Aurel membuka pintu dan mulai melangkah masuk sementara aku ragu-ragu di ambang pintu. Apa yang harus kulakukan? Masuk rumah Fauzi tanpa sepengetahuan pemiliknya kedengarannya adalah hal buruk. Tapi melihat Aurel yang tak sabar menungguku, akhirnya aku masuk juga.
Pikiran lain muncul saat aku masuk. Kenapa rumah ini gelap sekali? Seolah-olah tidak ada orang di rumah bila Fauzi sekolah. Memangnya kemana kedua orang tua Fauzi? Apa mereka berdua bekerja? Kuabaikan semua pertanyaan itu. Aurel pasti akan segera menjelaskan semuanya, pikirku.
Seolah-olah sudah hafal mati seisi rumah, Aurel menyalakan lampu tengah tanpa perlu mencari-cari atau menebak-nebak. Kakinya langsung melangkah menyebrangi ruang tamu. Dia menghilang di balik lemari kaca yang membatasi ruang tamu dan ruang lainnya. Aku langsung melangkah mengikutinya.
Setelah melewati lemari kaca, ruang dalam lebih mengesankan lagi; di sebelah kiri ada ruang TV dengan sofa dan TV flat besar yang menggiurkan, sementara di sebelah kanan ada ruang makan yang bersebrangan dengan dapur dan ada pintu belakang yang sepertinya mengarah ke kebun belakang. Semua peralatan di rumah ini seakan-akan meneriakkan kata ‘mewah’. Aku jadi penasaran seberapa kaya orang tua Fauzi.
Aurel masuk ke satu-satunya pintu–yang kuduga menuju kamar–yang ada dihadapan kami. Pintu itu lagi-lagi tidak terkunci, seolah-olah pemiliknya membiarkan saja bila ada maling masuk.
“Masuk, La, ini kamar Fauzi.” Tangan Aurel menarik tanganku yang masih membeku.
“Kamar Fauzi?” Tanyaku setelah tersadar dari keterkejutanku. “Kamar orangtuanya di mana?”
“Orang tuanya...,” Aurel berkata ragu-ragu. “Nanti aku jelasin. Fauzi dateng kurang lebih 15 menit lagi, kalau dia tau kita di sini, dia bisa marah.”
“Kamu sering kesini tanpa sepengetahuan dia?”
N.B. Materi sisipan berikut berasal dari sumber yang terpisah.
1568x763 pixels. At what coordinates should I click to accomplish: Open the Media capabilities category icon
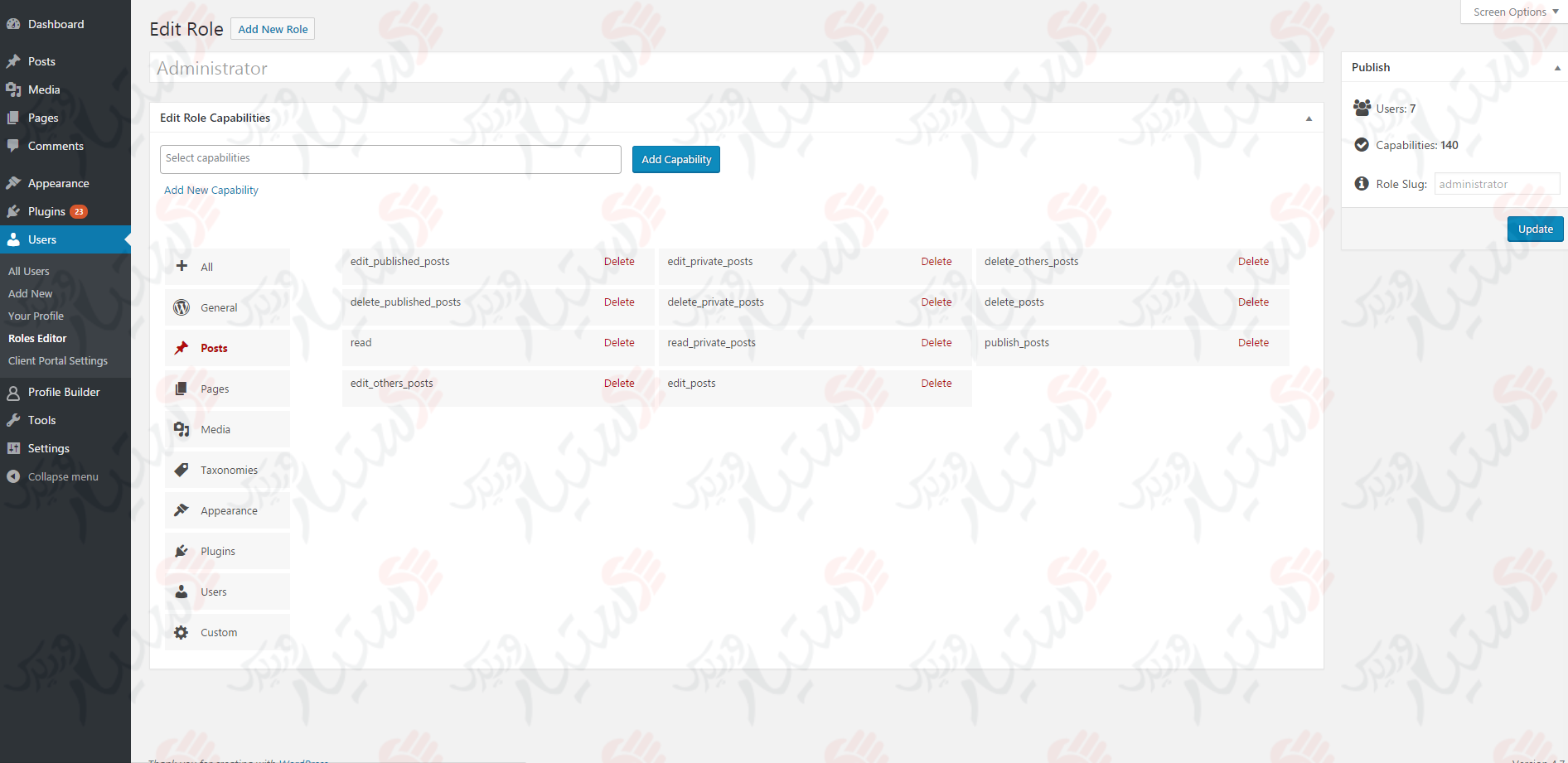[x=182, y=429]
“Baru kali ini.” Jawabnya sambil duduk dan mengacak-acak isi lemari Fauzi, seperti mencari sesuatu. “Nah ini dia!” Aurel mengeluarkan buku besar bersampul hitam bertuliskan ‘album foto’. Dimasukkannya album foto itu ke dalam tasnya. “Ayo kita balik La.” Aurel membereskan semua barang yang dikeluarkannya–caranya membereskan barang membuatku kagum, rapi sekali, seperti tidak ada yang berubah–kemudian beranjak melangkah keluar kamar. Aurel menutup semua pintu dan membuat kesan seolah-olah tidak ada dua orang yang masuk untuk mencuri album.
“Kita ke rumahmu?” Tanyaku saat Aurel melangkah ke mobilku. Sejak tadi aku hanya memperhatikan semua gerakannya saja.
“Ya. Album ini udah lama ngga Fauzi lihat. Dia pasti ngga akan sadar kalo aku ngambil album ini. Ayo kita ke rumahku, banyak yang harus kujelaskan.”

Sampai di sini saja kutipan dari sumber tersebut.